Un pensiero su Tanjevic e le sue prime idee?

Quella di Tanjevic é stata una scelta emotiva, dettata dalla necessità della Fip di dare una risposta rapida agli appassionati dopo l’ennesimo buco nell’acqua azzurro. Scelta chiaramente estemporanea, dato che ora Tanjevic si ritrova a capo della Nazionale l’ottimo Sacchetti, che cestisticamente parla un’altra lingua rispetto a lui. Non ho prestato grande attenzione alle ricette magiche, o presunte tali, dispensate da questo grande ex-allenatore, sul quale dal mio punto di vista grava e graverà sempre la colpa di aver sempre represso il mio adorato Poz. Se quella cosa dell’A2 con 1 solo americano è farina del suo sacco, direi che cominciamo male. Certamente mi fa riflettere un movimento che fino ai 19 anni in Europa é dominante o quasi, e poi a livello senior si compiace di un quarto di finale agli Europei. Mi interrogo da anni su questa domanda: bisogna dare spazi garantiti agli italiani in Serie A o esortare i nostri ragazzi a tirare fuori i coglioni e andarsela a guadagnare in campionati che diano loro giuste opportunità? Non ho ancora deciso, però guardo Nicoló Melli e penso che la “2” forse non sarebbe male.

Il nuovo logo della Legabasket Serie A

Con Forlibasket eravate diventati un punto di riferimento a Forli ma anche in tutta Italia. Ora aggiungi contenuti al tuo blog Punto Gira. Quale il tuo obbiettivo?

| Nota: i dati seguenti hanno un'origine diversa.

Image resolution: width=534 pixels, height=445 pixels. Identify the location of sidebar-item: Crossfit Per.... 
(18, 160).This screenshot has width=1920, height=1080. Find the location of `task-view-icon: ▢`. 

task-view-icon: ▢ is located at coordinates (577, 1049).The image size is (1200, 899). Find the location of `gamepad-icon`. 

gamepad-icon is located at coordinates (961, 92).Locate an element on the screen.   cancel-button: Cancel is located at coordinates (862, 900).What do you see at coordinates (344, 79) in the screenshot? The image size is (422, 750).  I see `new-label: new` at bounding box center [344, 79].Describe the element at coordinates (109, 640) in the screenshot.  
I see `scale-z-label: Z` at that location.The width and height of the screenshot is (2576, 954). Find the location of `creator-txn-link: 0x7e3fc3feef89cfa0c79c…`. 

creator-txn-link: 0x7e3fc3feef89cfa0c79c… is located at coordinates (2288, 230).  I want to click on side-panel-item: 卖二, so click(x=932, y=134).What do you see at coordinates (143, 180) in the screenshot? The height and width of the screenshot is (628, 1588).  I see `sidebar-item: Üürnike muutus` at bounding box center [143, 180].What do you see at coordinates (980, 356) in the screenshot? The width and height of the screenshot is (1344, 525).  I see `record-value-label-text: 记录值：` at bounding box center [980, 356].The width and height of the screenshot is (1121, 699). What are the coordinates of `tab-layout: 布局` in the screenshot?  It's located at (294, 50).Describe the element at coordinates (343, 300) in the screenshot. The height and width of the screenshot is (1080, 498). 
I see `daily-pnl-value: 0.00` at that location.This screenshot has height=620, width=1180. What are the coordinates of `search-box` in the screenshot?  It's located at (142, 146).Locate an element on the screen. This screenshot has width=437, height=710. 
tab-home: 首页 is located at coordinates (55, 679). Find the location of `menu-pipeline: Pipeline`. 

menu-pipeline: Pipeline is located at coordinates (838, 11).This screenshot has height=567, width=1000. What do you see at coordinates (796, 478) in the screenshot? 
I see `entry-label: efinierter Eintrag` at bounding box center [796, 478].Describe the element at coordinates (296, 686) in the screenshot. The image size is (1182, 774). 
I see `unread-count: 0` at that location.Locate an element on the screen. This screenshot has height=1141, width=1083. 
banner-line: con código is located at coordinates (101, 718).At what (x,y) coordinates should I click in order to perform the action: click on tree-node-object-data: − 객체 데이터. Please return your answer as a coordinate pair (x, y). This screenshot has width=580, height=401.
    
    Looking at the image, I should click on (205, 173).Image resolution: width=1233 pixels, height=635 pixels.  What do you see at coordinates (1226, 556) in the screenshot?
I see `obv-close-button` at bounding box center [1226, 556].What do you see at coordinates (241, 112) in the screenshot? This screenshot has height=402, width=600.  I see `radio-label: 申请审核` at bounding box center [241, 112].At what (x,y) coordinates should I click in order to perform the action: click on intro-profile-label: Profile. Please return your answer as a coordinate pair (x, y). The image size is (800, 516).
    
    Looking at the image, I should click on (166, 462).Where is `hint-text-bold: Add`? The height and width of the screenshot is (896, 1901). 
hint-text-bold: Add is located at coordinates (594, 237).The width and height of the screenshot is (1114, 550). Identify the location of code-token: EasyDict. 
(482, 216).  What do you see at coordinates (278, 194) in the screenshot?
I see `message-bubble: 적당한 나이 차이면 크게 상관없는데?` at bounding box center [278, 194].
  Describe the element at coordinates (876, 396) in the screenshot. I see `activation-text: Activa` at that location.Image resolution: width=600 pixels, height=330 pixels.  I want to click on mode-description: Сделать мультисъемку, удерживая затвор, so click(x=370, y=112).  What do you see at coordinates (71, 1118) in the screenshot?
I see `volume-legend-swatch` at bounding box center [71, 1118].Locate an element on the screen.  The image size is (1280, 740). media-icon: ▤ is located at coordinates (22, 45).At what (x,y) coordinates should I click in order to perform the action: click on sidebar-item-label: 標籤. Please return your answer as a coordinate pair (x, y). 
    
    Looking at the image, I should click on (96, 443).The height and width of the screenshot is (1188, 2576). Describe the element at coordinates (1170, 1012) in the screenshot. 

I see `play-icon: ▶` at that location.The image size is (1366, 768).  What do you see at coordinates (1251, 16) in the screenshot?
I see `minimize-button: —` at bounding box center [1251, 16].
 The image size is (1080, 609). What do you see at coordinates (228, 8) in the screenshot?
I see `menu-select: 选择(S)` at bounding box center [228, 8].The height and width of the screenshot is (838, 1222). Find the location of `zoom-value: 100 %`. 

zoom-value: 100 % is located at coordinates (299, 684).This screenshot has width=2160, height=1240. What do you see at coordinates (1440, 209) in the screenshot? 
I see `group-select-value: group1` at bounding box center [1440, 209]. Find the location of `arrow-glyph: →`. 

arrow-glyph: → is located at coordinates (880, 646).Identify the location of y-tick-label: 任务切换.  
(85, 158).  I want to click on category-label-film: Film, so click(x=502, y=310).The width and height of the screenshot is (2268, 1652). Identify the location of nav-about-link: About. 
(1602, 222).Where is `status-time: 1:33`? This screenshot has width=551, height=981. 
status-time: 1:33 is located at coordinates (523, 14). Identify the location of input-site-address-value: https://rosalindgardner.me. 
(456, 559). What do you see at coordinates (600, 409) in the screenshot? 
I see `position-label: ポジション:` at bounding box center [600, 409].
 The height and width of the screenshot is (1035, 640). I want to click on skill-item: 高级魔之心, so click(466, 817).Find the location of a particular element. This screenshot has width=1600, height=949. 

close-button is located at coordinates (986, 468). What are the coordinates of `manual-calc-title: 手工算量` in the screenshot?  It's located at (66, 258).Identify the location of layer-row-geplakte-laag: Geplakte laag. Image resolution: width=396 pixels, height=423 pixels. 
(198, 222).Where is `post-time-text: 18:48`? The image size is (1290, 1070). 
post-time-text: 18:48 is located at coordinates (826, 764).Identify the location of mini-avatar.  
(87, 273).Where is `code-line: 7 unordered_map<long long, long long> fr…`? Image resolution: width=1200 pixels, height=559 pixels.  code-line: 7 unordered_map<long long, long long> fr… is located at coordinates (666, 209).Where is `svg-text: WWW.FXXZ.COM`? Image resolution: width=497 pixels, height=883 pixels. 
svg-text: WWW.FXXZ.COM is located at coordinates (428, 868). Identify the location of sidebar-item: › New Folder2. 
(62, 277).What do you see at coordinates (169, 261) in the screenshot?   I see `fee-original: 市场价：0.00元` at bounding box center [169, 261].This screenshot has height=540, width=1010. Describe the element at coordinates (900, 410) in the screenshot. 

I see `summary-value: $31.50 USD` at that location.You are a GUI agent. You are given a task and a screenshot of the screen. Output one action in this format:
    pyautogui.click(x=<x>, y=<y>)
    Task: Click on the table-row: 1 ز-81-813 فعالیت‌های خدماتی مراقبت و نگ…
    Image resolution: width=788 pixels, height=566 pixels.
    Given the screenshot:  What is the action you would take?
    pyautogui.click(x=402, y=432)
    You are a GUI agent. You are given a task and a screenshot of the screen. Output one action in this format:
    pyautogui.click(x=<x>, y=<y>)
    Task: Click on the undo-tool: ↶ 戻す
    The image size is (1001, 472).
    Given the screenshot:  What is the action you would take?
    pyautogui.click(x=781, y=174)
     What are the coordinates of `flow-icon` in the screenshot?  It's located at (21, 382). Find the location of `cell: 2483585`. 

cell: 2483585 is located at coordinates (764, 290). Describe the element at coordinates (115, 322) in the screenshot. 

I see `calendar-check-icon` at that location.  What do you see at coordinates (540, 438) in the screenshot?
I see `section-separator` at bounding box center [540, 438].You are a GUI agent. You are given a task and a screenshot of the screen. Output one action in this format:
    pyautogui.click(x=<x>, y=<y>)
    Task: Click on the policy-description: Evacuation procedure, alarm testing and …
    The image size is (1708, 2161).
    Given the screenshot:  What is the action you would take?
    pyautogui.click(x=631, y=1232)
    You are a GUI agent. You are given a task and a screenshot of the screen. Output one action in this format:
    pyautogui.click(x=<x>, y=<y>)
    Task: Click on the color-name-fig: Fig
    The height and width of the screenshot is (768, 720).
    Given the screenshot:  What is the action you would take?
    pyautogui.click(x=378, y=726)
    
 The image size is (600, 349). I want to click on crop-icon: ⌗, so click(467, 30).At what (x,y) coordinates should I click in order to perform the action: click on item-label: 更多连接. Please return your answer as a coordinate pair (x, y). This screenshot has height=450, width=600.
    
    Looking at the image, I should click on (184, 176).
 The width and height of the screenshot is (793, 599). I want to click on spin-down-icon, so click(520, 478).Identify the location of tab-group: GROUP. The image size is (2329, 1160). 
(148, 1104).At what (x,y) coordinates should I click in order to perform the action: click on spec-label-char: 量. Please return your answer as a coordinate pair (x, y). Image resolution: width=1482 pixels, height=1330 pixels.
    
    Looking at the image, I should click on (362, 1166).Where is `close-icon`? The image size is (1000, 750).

Forlibasket sono stati 12 anni (più un overtime di un ulteriore anno senza di me che, col senno di poi, avrei dovuto impedire abbassando d’imperio la saracinesca) ruggenti, divertenti, formativi, irripetibili. Capitolo chiuso. PuntoGira.it nasce con l’obiettivo di focalizzare, prevalentemente con dei video autoprodotti, i momenti più interessanti che propone il vasto mondo della comunicazione sportiva. Sono partito in quarta a gennaio 2017 ma, lo ammetto, sono in crisi d’ispirazione. Che ne dici, chiamo Tanjevic per farmi dare una dritta?